- [ОТРЫВОК ДЛЯ ЧТЕНИЯ]
★ ★ ★ ★ ★
О последней цели

Кастор Фибров
     «А человеческая душа жива, надо заметить, лишь тогда, когда она ищет Бога... Если останавливается поиск Бога, душа начинает мертветь»(1). Можно считать приведённую цитату эпиграфом к этой главе, последней по нумерации, первой в соединении с поэтическим.
    Но создать её побуждает Р.М. Рильке. Вот его слова.
    «...Если даже у искусства под ногами заходит ходуном весь мир, оно выстоит, будучи независимым и творческим началом и мыслящей возможностью новых миров и времен. А потому и тот, кто делает его своим взглядом на жизнь, есть художник – человек последней цели, не старея проходящий через столетия, вечно юный. Другие приходят и уходят – он остается всегда. Другие оставляют за спиной Бога, словно воспоминание. Для человека творчества Бог – последняя, самая заветная цель. И когда святоши говорят: “Он есть”, а отчаявшиеся ощущают: “Он был”, мастер смеётся: “Он будет!” И вера его – более чем вера; ибо он сам участвует в возведении этого Бога. Каждым прозрением, каждым познанием, каждой своей тихой радостью он добавляет к Нему ещё одну силу, ещё одно имя, чтобы когда-нибудь в конце Бог сбылся в ком-нибудь из далёких потомков, украшенный всеми силами и всеми именами. Это и есть долг художника»(2).
    Как это можно понять, если мы хотим понять это правильно (хотя, быть может, и не совсем так, как хотел понимать это сам Рильке)? Ведь правильно пишущий художник совершает хищение...
    В каком смысле художник участвует в возведении этого Бога? Господь познаётся человеком, ищущим Его, в благодати, в её действиях в нём, человеке, и в этом мире. То, что дознано таким опытом – записано прежде всего в творениях святых отцов, но и – хотя и гораздо более несовершенно – в записях художника. Жизнь святоотеческая – вот идеал, к которому стремится художник... Детерминатив «этот» указывает, что этим возведением Сам Бог не исчерпывается.
★ ★ ★ ★ ★
- [ПЕРЕЧЕНЬ СТРОК]
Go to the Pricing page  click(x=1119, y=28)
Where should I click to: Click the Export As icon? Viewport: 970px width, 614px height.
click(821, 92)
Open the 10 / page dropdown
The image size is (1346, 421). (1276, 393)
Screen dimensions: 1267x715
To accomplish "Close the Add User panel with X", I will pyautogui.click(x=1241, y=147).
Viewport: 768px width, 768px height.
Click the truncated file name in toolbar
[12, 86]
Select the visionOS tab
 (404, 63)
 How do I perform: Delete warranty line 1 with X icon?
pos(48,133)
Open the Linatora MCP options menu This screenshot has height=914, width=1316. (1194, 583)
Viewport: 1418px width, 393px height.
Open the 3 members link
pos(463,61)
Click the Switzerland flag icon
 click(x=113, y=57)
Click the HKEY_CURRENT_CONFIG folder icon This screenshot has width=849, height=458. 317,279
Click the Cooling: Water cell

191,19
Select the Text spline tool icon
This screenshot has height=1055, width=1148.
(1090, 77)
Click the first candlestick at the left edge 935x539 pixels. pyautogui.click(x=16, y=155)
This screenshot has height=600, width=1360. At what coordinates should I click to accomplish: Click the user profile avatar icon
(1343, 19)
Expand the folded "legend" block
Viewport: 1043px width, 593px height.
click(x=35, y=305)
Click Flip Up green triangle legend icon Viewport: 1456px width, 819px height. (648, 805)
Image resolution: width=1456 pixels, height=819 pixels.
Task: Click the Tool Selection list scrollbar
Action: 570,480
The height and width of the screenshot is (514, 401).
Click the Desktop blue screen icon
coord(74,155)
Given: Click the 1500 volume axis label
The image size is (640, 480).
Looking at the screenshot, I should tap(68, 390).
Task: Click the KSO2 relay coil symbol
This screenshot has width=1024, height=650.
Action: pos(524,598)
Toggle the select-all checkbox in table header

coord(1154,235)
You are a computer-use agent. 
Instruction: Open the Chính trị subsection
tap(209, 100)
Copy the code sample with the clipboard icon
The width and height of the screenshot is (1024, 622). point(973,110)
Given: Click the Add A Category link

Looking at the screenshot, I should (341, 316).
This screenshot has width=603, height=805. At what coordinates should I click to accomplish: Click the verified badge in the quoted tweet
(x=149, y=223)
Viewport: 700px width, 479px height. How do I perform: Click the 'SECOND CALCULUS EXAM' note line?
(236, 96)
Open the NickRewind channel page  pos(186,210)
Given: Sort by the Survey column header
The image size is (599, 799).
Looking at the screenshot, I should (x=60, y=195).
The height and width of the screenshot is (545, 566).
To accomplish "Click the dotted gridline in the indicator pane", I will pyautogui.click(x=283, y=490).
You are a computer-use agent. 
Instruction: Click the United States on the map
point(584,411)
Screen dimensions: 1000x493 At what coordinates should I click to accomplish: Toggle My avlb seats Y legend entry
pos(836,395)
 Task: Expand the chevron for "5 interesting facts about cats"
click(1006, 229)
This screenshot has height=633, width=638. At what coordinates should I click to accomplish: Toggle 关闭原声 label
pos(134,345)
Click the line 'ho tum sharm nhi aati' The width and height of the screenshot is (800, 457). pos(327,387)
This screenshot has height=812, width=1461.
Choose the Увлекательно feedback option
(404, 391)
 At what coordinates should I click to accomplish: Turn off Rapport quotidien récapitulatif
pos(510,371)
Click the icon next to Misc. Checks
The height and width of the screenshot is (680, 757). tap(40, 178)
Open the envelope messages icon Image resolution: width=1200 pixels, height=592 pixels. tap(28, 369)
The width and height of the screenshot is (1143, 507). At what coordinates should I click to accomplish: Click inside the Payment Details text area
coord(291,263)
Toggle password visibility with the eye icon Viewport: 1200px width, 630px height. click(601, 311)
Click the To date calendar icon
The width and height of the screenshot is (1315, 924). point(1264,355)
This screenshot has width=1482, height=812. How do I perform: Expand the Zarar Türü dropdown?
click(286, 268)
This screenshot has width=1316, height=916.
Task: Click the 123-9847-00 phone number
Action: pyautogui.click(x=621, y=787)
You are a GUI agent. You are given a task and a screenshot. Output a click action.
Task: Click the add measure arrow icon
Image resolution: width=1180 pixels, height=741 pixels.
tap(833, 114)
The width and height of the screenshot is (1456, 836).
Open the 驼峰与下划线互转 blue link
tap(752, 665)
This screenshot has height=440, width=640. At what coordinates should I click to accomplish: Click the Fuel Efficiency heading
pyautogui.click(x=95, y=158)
★ ★ ★ ★ ★
- [ЗАДАЧИ ДЛЯ РЕШЕНИЯ]
A: Выпишите из текста о последней цели все, чем, согласно цитате из Рильке, художник добавляет к Богу ещё одну силу и ещё одно имя.
B: Напишите продолжение текста о последней цели, начиная сразу после его последнего предложения.

- [ОТВЕТЫ К УПРАЖНЕНИЮ]
A: Каждым прозрением, каждым познанием, каждой своей тихой радостью.

B:
    Тогда «святоши» будут те, кто считает, что постигли Бога, обрели Его навсегда, хотя и находятся ещё в этом мире. Они – восхитившие себе Его святость, которая неудержима так. Благодать, Господь, всегда пребывает свободной. Художник, подобно Павлу, говорит: я ещё не обрёл, но я ищу, стремлюсь, не обрету ли, и хотя не решаюсь постановить, провозгласить, что обрету, в сердце своём надеюсь, что это будет так, опыт его, его любовь и надежда говорят ему о том... И, может быть, когда-то труды эти, бескорыстно (или ради благодати) совершаемые, принесут и ещё в ком-то ином плод. Тот плод, что станут последним штрихом в созидании ещё в ком-то – художника.
    Подобная мысль: «...Когда душа открывается перед нами, кто бы это ни был, нам следует замереть от страха пред Богом, потому что держим в наших руках нечто хрупкое и любое движение может означать жизнь или смерть для этого образа Божия, для бога, который, таким образом, находится в наших руках – бог в делании находится в наших руках сейчас. Какой дадим ответ, если превратим этого бога в диавола своей грубостью и недомыслием?»(3)
    «Этот путь (покаяния, заповедей Блаженств) является настоящим творчеством, это сотворение бога по благодати. Человек – образ и – если достигает этого – подобие Божие, он не является ничем иным, как богом. Наш духовник отец Софроний, который по профессии был художником-портретистом, говорил, что Бог в человеке творит автопортрет»(4). В человеке, том, который был узником и теперь освобождён. От рабства замкнутой в себе, не процветшей телесности, от заключения в умственности, словно шорами ограниченной собою, вынужденно ограниченной падением человека. И вот, когда он возделывает утлый свой уголок, середину мира, собственное сердце, соединяющее ум и тело дыханием, но не крови, а того, что она хранит в себе, когда посещает её высокое.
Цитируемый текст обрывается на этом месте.